CGD is een Portugese bank met uitsluitend publiek kapitaal. Over het boekjaar 2003 diende zij in 2004 haar vennootschapsbelastingaangifte in. In 2005 diende CGD bij de Portugese belastingautoriteiten een bezwaar en een gecorrigeerde aangifte in, waarin zij stelde dat ontvangen dividenden volgens de nationale belastingwetgeving van de belastbare winst moesten worden afgetrokken om dubbele belasting te voorkomen. De belastinginspectie wees dit bezwaar gedeeltelijk toe en verlaagde de belastbare winst. CGD stelde tegen dit besluit beroep in bij de verwijzende rechter. De verwijzende rechter vraagt het Hof of de nationale belastingwetgeving inzake de aftrek van dividenden van de belastbare winst bij uitkeringen aan een moedermaatschappij verenigbaar is met het Unierecht.

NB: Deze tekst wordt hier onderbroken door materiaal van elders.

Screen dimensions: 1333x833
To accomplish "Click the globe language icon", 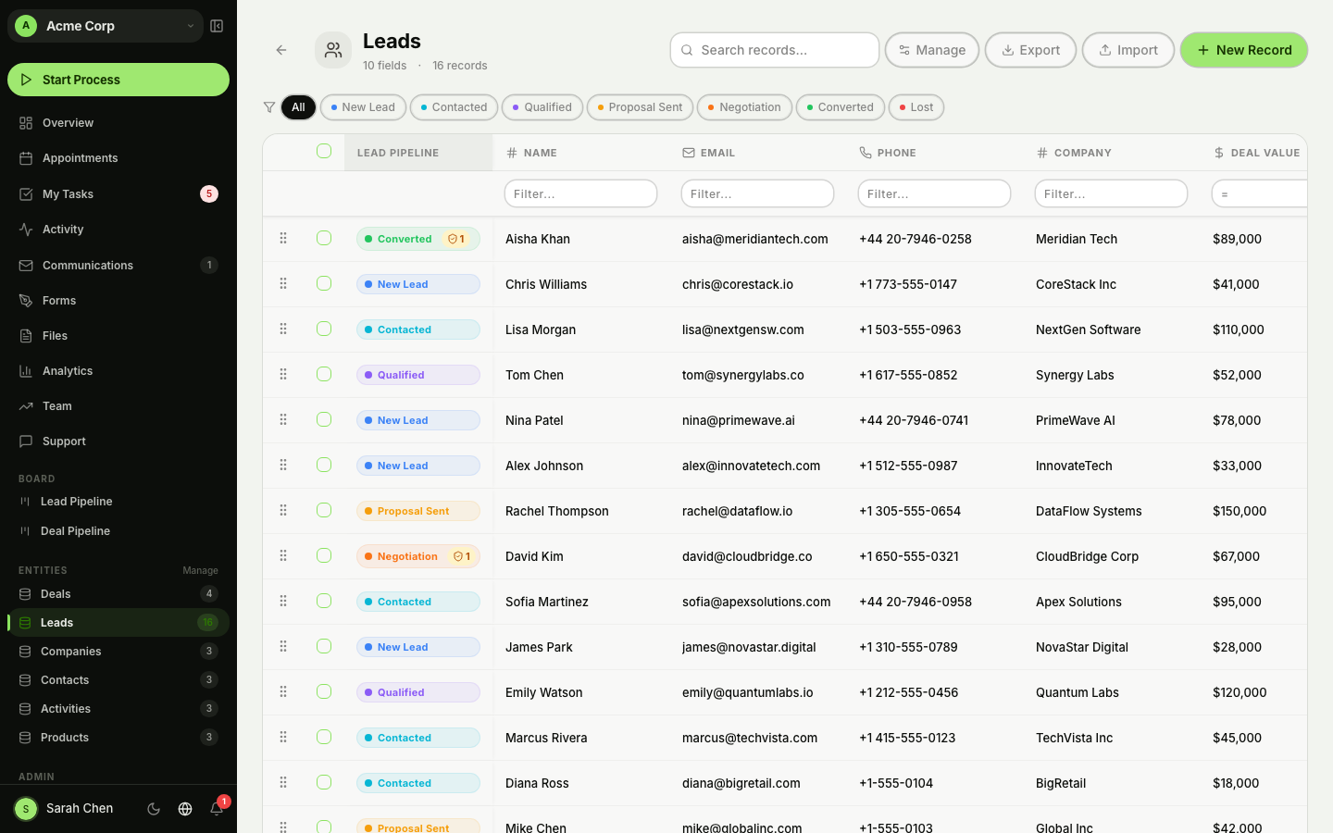I will coord(185,809).
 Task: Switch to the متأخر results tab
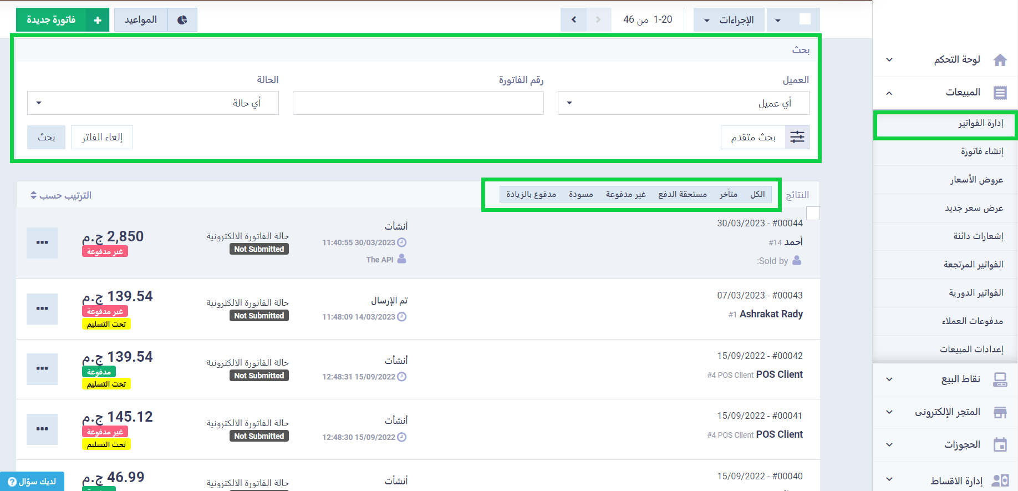pyautogui.click(x=728, y=194)
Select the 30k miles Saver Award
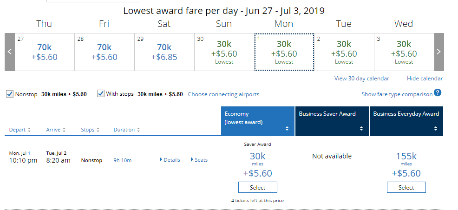 (x=257, y=188)
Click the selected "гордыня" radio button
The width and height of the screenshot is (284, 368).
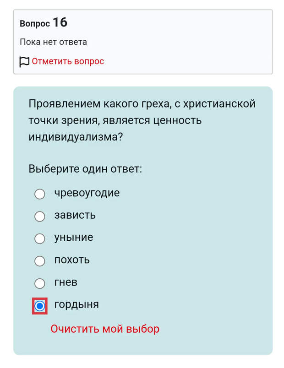(40, 305)
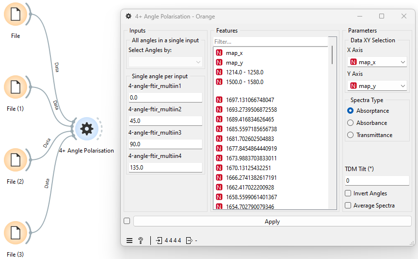Select the File widget node icon
This screenshot has height=259, width=418.
click(x=16, y=14)
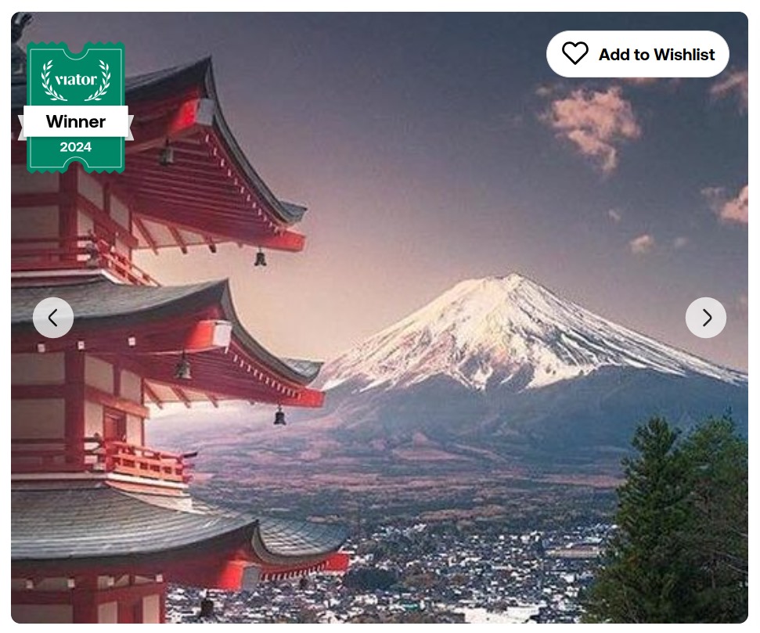Viewport: 760px width, 633px height.
Task: Select the 2024 year text on badge
Action: pyautogui.click(x=76, y=147)
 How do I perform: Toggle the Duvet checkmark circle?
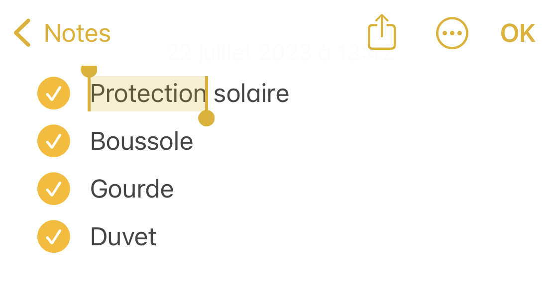(x=54, y=236)
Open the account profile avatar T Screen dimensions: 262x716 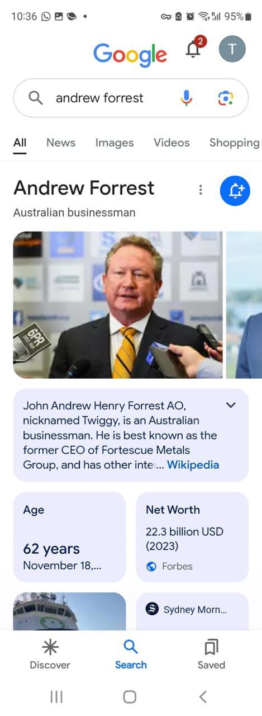[x=232, y=50]
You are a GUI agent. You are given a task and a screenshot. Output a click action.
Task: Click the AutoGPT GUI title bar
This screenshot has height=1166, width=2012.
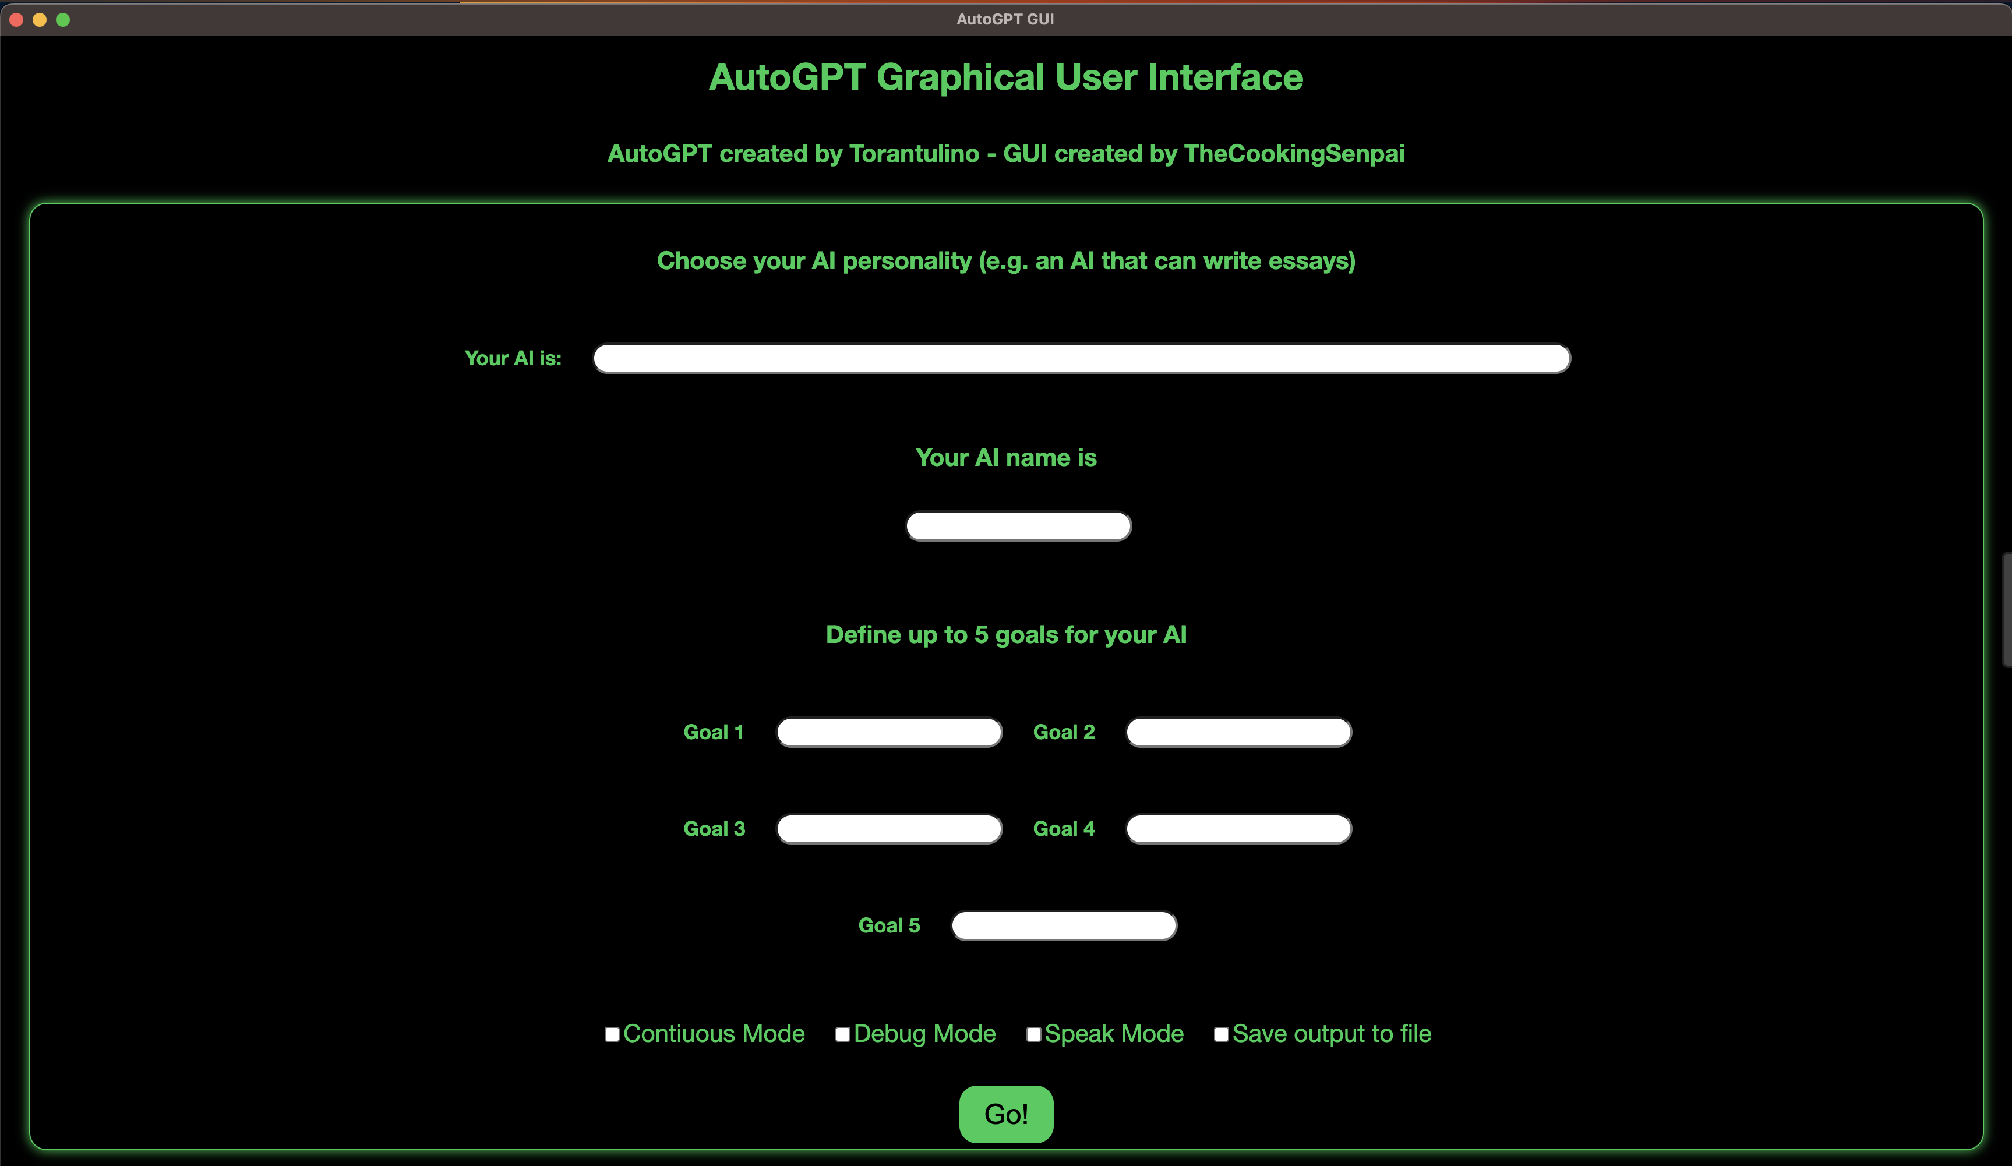1005,19
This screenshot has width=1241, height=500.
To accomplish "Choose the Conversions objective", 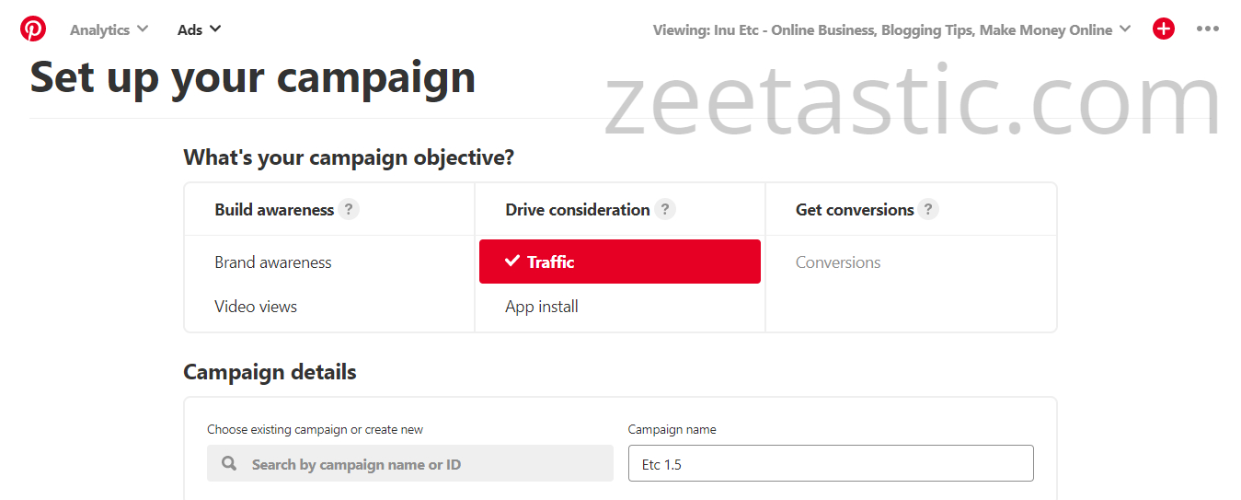I will point(838,262).
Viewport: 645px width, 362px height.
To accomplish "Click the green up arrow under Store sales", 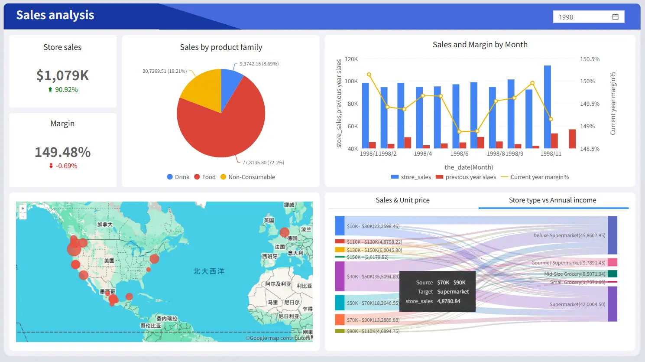I will pyautogui.click(x=50, y=90).
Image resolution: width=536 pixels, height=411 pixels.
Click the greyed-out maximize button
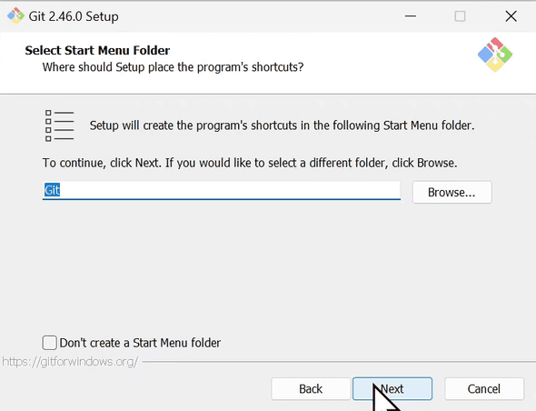coord(460,16)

Prejudiciële vraag: Moet artikel 46, lid 1, onder c), van [de wet op de vennootschapsbelasting], zoals hierboven weergegeven, in overeenstemming met artikel 3 van richtlijn 90/435/EEG worden uitgelegd? Zo ja, is de uitlegging van dit artikel in de zin dat de regeling tot afschaffing van economische dubbele belasting niet van toepassing is op dividenden uit aandelen die niet ten minste één jaar zijn aangehouden, verenigbaar met die Uniebepaling, ook al is de ontvanger van deze dividenden aan te merken als „moedermaatschappij” van de uitkerende vennootschap, aangezien hij daarnaast gedurende ten minste één jaar vóór de uitkering van de dividenden een deelneming in de uitkerende vennootschap met een aanschaffingswaarde van ten minste 20 000 000 EUR heeft gehouden?